** START Extract to read **

What does the cross mean to you?

Someone posted in social media recently and asked the question, “What does the cross mean to you?”

ImageI find this intriguing because I am teaching a course on the cruciform church at the moment. I looked at the responses to the question, and here is my paraphrase of the answers.

  • Grace.
  • I come to the cross to tell Jesus how much I need him.
  • Unconditional love.
  • Everything.
  • It means that my life will never be the same again.
  • It tells me how much he has done for me.
  • It symbolises two thousand years of effective protection for Christians.
  • Forgiveness and hope.
  • When I look at the cross, I know that he answers the prayers of the individual.

The other responses are very similar.

I certainly think that the cross represents the unconditional love of God. And I share the experience of a totally changed life when I came to faith in Christ. At a personal level, the message of the cross—the cruciform death and resurrection of Christ—has the most profound impact on my life.

But I wonder whether the above answers highlight some issues we have to face as a church at large?

First, almost all the responses above are about what God has done for us, or will do for us. There is very little about what the cross demands.

For example, Matthew, Mark and Luke all talk about cross-bearing.

Then he [Jesus] said to them all: “Whoever wants to be my disciple must deny themselves and take up their cross daily and follow me. (NIV; Luke 9:23; cf. Matt 10:38; Mark 8:34)

And whoever does not carry their cross and follow me cannot be my disciple. (Luke 14:27; Matt 16:24)

The cross is certainly very important to the apostle Paul. In Galatians he talks about his co-crucifixion with Christ.

I have been crucified with Christ and I no longer live, but Christ lives in me. (Gal 2:20a)

Paul also speaks of a cruciform leadership pattern that is about identifying with Christ’s death so that the life of Christ may manifest through his weakness.

We always carry around in our body the death of Jesus, so that the life of Jesus may also be revealed in our body. For we who are alive are always being given over to death for Jesus’ sake, so that his life may also be revealed in our mortal body. (2 Cor 4:10–11)

Much more can be said. But it is clear that the New Testament does not only talk about what the cross does for the followers of Jesus. It also has much to say about what the cross means to the daily life of Christ-followers.

** END Extract to read **
** START Dataset records **

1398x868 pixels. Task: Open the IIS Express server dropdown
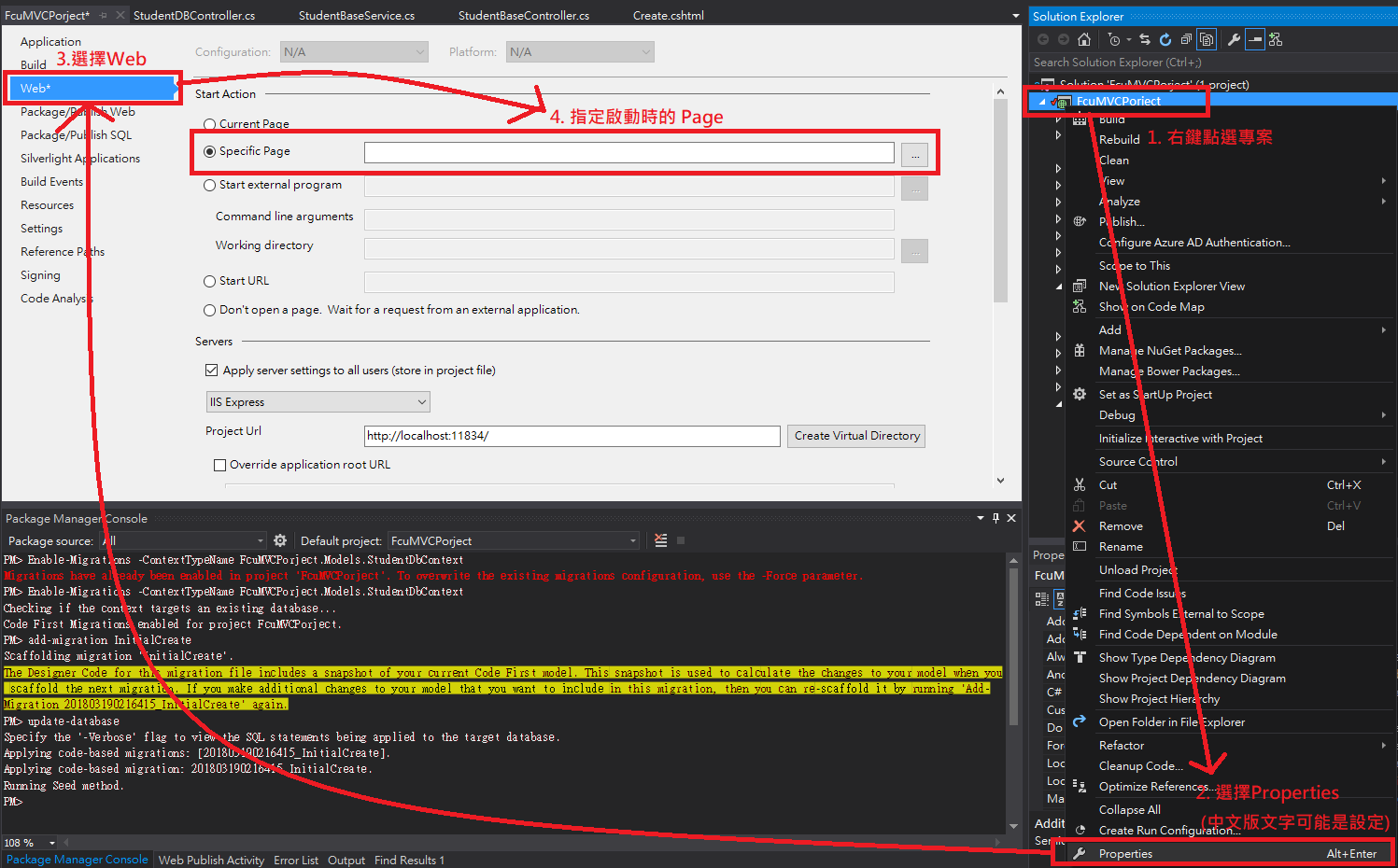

** END Dataset records **
** START Dataset records **

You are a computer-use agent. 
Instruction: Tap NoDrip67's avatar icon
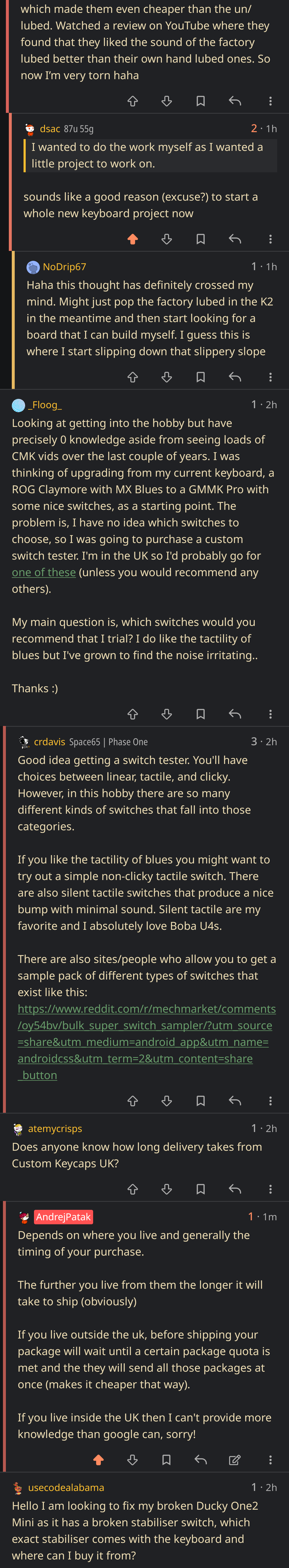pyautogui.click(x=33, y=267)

** END Dataset records **

Your tasks:
(A) In two sentences, summarize the post above about what the cross means.
(B) Carry on the post about the meaning of the cross from the point where it stops.

Written responses:
(A) When someone on social media asked what the cross means, nearly all the responses described what God has done or will do for believers, such as grace, forgiveness and unconditional love, and very few mentioned what the cross demands. Pointing to the Gospels' call to take up one's cross and to Paul's words on being crucified with Christ and on cruciform leadership, the writer concludes that the New Testament also addresses what the cross means for the daily life of Christ-followers.

(B)
No wonder Isaac Watts says in his great hymn, When I Survey the Wondrous Cross,

Love so amazing, so divine. Demands my soul, my life, my all.

Second, almost no-one cites or alludes to the Scripture in their responses to the question “What does the cross mean to you?” in the above question raised in social media. This (at least partially) explains why the responses are all fairly similar, and that they ignore cross-bearing and the cross-shaped faith. I think many will agree that biblical literacy has been declining in recent years, and this is a very unhealthy trend.

Third, I wonder whether the responses also reflect a “what’s in it for me” church culture today? I am glad to see that people do love Jesus because of the cross. But one’s love for God needs to be expressed through cruciform commitment to Christ. I personally find this commitment very challenging. But nonetheless this is what we are called to do, and so let us do so by relying on God’s grace and the help of his Spirit.

Four, I wonder what teaching we receive in our churches and on the Internet today? Do we still focus on the Scripture? Do we challenge Christians to focus on the cross and be faithful to God? I hope we do.

Fifth, I really hope that Christians in the West do not export a truncated understanding of the cross to other parts of the world. I mean, we need to present and live out a gospel message that truly reflect the meaning of the cross. The cross is about the good news of the Jesus for humanity, and at the same time it demands Christ-followers to embody the self-giving love of Jesus in the world.

Let me close by citing the words of Miroslav Volf.

In a world of violence, the Cross, that eminently counter-cultural symbol that lives at the heart of the Christian faith, is a scandal . . . there is no genuinely Christian way around the scandal. In the final analysis, the only available options are either to reject the cross and with it the core of the Christian faith or to take up one’s cross, follow the Crucified—and be scandalized ever anew by the challenge. (in Volfs book, Exclusion and Embrace, page 26)

I find this very challenging. May God give us the courage and grace to follow Jesus.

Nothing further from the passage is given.